(Beginning of Supplied material)

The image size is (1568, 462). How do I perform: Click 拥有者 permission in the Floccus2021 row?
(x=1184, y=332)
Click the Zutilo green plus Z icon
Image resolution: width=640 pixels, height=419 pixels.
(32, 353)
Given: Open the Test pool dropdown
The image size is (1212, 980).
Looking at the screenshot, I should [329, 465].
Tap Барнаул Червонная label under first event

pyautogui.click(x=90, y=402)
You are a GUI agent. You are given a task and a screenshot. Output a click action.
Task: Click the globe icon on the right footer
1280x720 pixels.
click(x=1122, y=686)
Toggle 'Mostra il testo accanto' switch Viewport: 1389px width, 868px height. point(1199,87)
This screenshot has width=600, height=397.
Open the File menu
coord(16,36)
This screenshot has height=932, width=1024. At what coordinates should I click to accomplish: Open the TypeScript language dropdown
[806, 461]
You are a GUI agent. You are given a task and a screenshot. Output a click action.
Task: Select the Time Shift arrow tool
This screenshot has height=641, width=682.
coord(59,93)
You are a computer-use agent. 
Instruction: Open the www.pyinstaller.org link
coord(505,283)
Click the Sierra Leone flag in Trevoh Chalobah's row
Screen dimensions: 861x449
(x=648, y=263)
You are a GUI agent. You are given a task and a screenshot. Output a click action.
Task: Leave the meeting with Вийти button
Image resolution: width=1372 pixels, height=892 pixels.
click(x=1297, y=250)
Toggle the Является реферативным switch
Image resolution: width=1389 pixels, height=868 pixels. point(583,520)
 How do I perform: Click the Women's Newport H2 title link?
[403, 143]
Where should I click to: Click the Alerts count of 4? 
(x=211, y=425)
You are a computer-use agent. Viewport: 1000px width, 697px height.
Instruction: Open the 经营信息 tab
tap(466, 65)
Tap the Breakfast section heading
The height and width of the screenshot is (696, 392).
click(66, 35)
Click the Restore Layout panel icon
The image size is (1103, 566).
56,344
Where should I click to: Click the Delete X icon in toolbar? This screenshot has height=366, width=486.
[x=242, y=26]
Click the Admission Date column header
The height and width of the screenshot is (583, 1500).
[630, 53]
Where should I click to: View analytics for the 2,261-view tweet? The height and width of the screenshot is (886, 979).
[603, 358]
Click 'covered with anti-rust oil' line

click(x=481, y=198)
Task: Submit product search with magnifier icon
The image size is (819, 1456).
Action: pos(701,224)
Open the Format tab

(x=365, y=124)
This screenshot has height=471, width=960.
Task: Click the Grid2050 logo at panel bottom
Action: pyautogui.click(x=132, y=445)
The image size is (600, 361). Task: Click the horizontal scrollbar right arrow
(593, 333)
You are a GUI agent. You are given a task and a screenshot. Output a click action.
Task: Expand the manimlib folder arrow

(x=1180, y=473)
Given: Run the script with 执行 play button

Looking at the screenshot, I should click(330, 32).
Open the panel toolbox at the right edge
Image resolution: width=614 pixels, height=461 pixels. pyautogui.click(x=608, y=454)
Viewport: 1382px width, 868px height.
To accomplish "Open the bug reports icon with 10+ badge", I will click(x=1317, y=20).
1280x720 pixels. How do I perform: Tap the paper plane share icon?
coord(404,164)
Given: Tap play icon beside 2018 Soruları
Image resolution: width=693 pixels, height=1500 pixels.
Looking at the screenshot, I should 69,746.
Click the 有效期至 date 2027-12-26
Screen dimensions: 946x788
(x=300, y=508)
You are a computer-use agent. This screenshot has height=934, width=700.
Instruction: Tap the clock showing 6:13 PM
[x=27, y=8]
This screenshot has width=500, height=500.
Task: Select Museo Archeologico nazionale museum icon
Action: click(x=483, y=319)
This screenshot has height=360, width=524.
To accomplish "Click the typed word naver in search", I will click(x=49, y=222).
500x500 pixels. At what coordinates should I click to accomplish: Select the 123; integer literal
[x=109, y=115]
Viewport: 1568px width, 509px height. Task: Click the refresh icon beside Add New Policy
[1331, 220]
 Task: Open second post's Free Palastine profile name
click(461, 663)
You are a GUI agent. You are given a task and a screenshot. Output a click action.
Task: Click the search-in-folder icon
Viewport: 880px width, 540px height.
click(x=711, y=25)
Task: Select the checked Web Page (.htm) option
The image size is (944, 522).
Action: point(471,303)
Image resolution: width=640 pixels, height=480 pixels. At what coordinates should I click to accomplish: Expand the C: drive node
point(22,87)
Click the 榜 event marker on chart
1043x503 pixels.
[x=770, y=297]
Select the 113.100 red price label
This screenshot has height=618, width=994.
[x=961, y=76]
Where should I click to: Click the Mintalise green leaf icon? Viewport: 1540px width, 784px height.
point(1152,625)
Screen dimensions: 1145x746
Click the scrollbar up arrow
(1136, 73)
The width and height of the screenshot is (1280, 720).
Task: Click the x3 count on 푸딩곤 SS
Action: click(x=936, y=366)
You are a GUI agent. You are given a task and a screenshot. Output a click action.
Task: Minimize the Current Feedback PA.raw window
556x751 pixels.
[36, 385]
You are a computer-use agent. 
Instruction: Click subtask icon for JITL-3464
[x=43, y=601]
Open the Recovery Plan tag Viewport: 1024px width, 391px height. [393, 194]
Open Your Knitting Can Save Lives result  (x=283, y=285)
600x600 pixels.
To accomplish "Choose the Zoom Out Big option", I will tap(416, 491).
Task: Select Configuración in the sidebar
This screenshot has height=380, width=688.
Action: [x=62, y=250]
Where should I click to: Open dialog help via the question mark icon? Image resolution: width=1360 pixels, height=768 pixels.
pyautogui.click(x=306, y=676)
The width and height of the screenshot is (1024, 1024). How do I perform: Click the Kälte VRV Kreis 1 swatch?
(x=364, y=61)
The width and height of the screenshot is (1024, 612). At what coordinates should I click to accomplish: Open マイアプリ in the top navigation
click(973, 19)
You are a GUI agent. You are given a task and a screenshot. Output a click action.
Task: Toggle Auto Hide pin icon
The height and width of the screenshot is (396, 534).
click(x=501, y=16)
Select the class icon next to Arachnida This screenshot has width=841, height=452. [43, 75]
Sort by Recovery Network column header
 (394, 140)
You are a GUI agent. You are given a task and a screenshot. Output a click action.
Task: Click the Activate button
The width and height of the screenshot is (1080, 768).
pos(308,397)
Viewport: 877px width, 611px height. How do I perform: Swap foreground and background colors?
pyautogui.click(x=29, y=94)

(End of Supplied material)

- **Work request**: Copy out the data above, word for word.

- **Solution to this exercise**:
The image size is (1568, 462). How do I perform: Click 拥有者 permission in the Floccus2021 row?
(x=1184, y=332)
Click the Zutilo green plus Z icon
Image resolution: width=640 pixels, height=419 pixels.
(32, 353)
Given: Open the Test pool dropdown
The image size is (1212, 980).
Looking at the screenshot, I should [329, 465].
Tap Барнаул Червонная label under first event

pyautogui.click(x=90, y=402)
You are a GUI agent. You are given a task and a screenshot. Output a click action.
Task: Click the globe icon on the right footer
1280x720 pixels.
click(x=1122, y=686)
Toggle 'Mostra il testo accanto' switch Viewport: 1389px width, 868px height. point(1199,87)
This screenshot has width=600, height=397.
Open the File menu
coord(16,36)
This screenshot has height=932, width=1024. At what coordinates should I click to accomplish: Open the TypeScript language dropdown
[806, 461]
You are a GUI agent. You are given a task and a screenshot. Output a click action.
Task: Select the Time Shift arrow tool
This screenshot has height=641, width=682.
coord(59,93)
You are a computer-use agent. 
Instruction: Open the www.pyinstaller.org link
coord(505,283)
Click the Sierra Leone flag in Trevoh Chalobah's row
Screen dimensions: 861x449
(x=648, y=263)
You are a GUI agent. You are given a task and a screenshot. Output a click action.
Task: Leave the meeting with Вийти button
Image resolution: width=1372 pixels, height=892 pixels.
click(x=1297, y=250)
Toggle the Является реферативным switch
Image resolution: width=1389 pixels, height=868 pixels. point(583,520)
 How do I perform: Click the Women's Newport H2 title link?
[403, 143]
Where should I click to: Click the Alerts count of 4? 
(x=211, y=425)
You are a computer-use agent. Viewport: 1000px width, 697px height.
Instruction: Open the 经营信息 tab
tap(466, 65)
Tap the Breakfast section heading
The height and width of the screenshot is (696, 392).
click(66, 35)
Click the Restore Layout panel icon
The image size is (1103, 566).
56,344
Where should I click to: Click the Delete X icon in toolbar? This screenshot has height=366, width=486.
[x=242, y=26]
Click the Admission Date column header
The height and width of the screenshot is (583, 1500).
[630, 53]
Where should I click to: View analytics for the 2,261-view tweet? The height and width of the screenshot is (886, 979).
[603, 358]
Click 'covered with anti-rust oil' line

click(x=481, y=198)
Task: Submit product search with magnifier icon
The image size is (819, 1456).
Action: pos(701,224)
Open the Format tab

(x=365, y=124)
This screenshot has height=471, width=960.
Task: Click the Grid2050 logo at panel bottom
Action: pyautogui.click(x=132, y=445)
The image size is (600, 361). Task: Click the horizontal scrollbar right arrow
(593, 333)
You are a GUI agent. You are given a task and a screenshot. Output a click action.
Task: Expand the manimlib folder arrow

(x=1180, y=473)
Given: Run the script with 执行 play button

Looking at the screenshot, I should click(330, 32).
Open the panel toolbox at the right edge
Image resolution: width=614 pixels, height=461 pixels. pyautogui.click(x=608, y=454)
Viewport: 1382px width, 868px height.
To accomplish "Open the bug reports icon with 10+ badge", I will click(x=1317, y=20).
1280x720 pixels. How do I perform: Tap the paper plane share icon?
coord(404,164)
Given: Tap play icon beside 2018 Soruları
Image resolution: width=693 pixels, height=1500 pixels.
Looking at the screenshot, I should 69,746.
Click the 有效期至 date 2027-12-26
Screen dimensions: 946x788
(x=300, y=508)
You are a computer-use agent. This screenshot has height=934, width=700.
Instruction: Tap the clock showing 6:13 PM
[x=27, y=8]
This screenshot has width=500, height=500.
Task: Select Museo Archeologico nazionale museum icon
Action: click(x=483, y=319)
This screenshot has height=360, width=524.
To accomplish "Click the typed word naver in search", I will click(x=49, y=222).
500x500 pixels. At what coordinates should I click to accomplish: Select the 123; integer literal
[x=109, y=115]
Viewport: 1568px width, 509px height. Task: Click the refresh icon beside Add New Policy
[1331, 220]
 Task: Open second post's Free Palastine profile name
click(461, 663)
You are a GUI agent. You are given a task and a screenshot. Output a click action.
Task: Click the search-in-folder icon
Viewport: 880px width, 540px height.
click(x=711, y=25)
Task: Select the checked Web Page (.htm) option
The image size is (944, 522).
Action: point(471,303)
Image resolution: width=640 pixels, height=480 pixels. At what coordinates should I click to accomplish: Expand the C: drive node
point(22,87)
Click the 榜 event marker on chart
1043x503 pixels.
[x=770, y=297]
Select the 113.100 red price label
This screenshot has height=618, width=994.
[x=961, y=76]
Where should I click to: Click the Mintalise green leaf icon? Viewport: 1540px width, 784px height.
point(1152,625)
Screen dimensions: 1145x746
Click the scrollbar up arrow
(1136, 73)
The width and height of the screenshot is (1280, 720).
Task: Click the x3 count on 푸딩곤 SS
Action: click(x=936, y=366)
You are a GUI agent. You are given a task and a screenshot. Output a click action.
Task: Minimize the Current Feedback PA.raw window
556x751 pixels.
[36, 385]
You are a computer-use agent. 
Instruction: Click subtask icon for JITL-3464
[x=43, y=601]
Open the Recovery Plan tag Viewport: 1024px width, 391px height. [393, 194]
Open Your Knitting Can Save Lives result  (x=283, y=285)
600x600 pixels.
To accomplish "Choose the Zoom Out Big option", I will tap(416, 491).
Task: Select Configuración in the sidebar
This screenshot has height=380, width=688.
Action: [x=62, y=250]
Where should I click to: Open dialog help via the question mark icon? Image resolution: width=1360 pixels, height=768 pixels.
pyautogui.click(x=306, y=676)
The width and height of the screenshot is (1024, 1024). How do I perform: Click the Kälte VRV Kreis 1 swatch?
(x=364, y=61)
The width and height of the screenshot is (1024, 612). At what coordinates should I click to accomplish: Open マイアプリ in the top navigation
click(973, 19)
You are a GUI agent. You are given a task and a screenshot. Output a click action.
Task: Toggle Auto Hide pin icon
The height and width of the screenshot is (396, 534).
click(x=501, y=16)
Select the class icon next to Arachnida This screenshot has width=841, height=452. [43, 75]
Sort by Recovery Network column header
 (394, 140)
You are a GUI agent. You are given a task and a screenshot. Output a click action.
Task: Click the Activate button
The width and height of the screenshot is (1080, 768).
pos(308,397)
Viewport: 877px width, 611px height. How do I perform: Swap foreground and background colors?
pyautogui.click(x=29, y=94)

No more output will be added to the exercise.